Work to complete - Copy out, exactly as given, every line from the line with "The image size is (638, 753)." to the end of the listing, both of those lines included.

# # # # #

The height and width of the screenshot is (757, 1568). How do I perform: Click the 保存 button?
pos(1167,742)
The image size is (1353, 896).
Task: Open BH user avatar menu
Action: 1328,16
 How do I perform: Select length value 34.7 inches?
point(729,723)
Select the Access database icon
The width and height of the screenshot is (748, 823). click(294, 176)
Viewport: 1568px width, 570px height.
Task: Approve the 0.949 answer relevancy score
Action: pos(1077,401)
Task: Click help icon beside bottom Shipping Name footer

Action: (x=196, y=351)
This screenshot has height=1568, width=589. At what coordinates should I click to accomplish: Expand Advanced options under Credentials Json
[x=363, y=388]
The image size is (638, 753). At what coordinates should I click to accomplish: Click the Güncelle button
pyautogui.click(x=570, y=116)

# # # # #

Reply to the task -
The image size is (638, 753). At what coordinates should I click to accomplish: Click the Güncelle button
pyautogui.click(x=570, y=116)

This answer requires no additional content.